● EXTRACTED DATA:
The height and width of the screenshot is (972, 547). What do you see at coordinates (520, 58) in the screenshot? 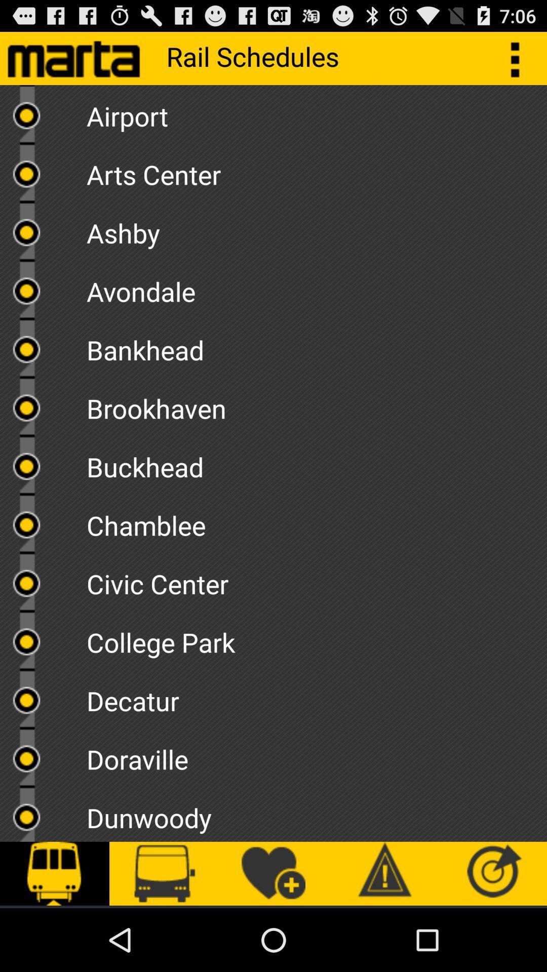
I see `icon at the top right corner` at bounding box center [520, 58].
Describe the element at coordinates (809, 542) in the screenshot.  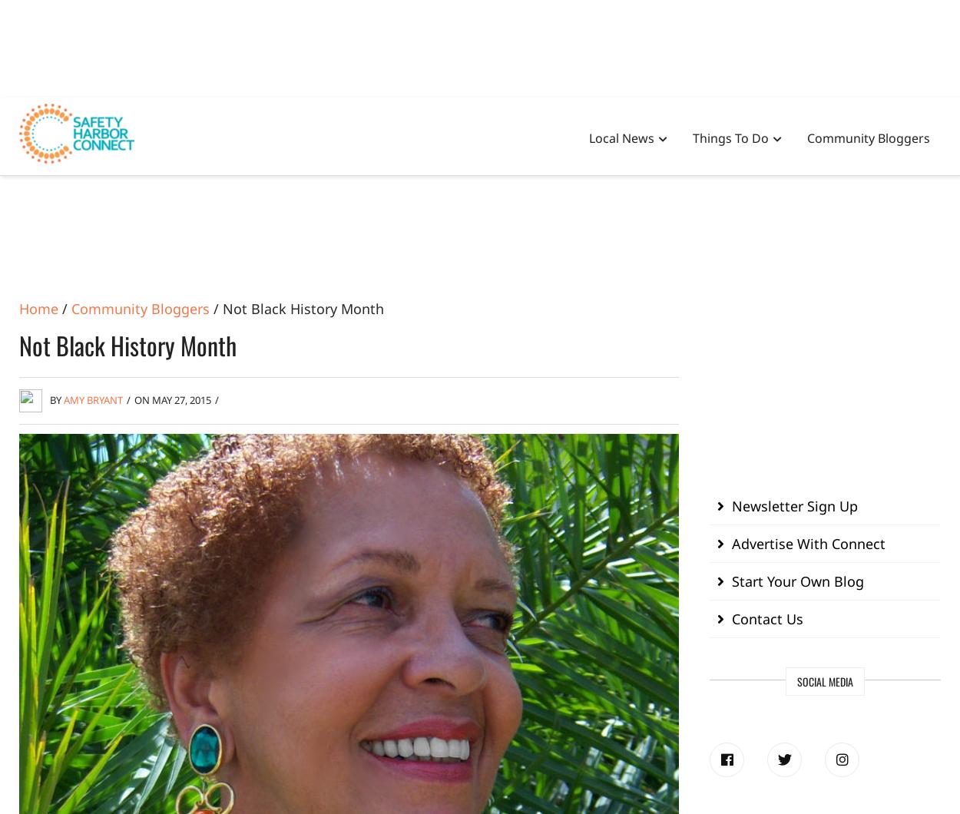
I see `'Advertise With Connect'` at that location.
* * *
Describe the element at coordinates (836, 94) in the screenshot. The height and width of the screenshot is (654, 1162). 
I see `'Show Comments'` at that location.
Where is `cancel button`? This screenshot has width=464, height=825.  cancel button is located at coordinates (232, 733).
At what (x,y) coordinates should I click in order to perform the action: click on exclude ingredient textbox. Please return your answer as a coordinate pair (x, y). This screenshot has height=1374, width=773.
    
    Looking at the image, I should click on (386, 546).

● GIVEN EXERCISE: Pull out each line of the material above that contains the string "click", treating uppercase and lowercase as different.

● WRITTEN SOLUTION:
At what (x,y) coordinates should I click in order to perform the action: click on exclude ingredient textbox. Please return your answer as a coordinate pair (x, y). This screenshot has height=1374, width=773.
    Looking at the image, I should click on (386, 546).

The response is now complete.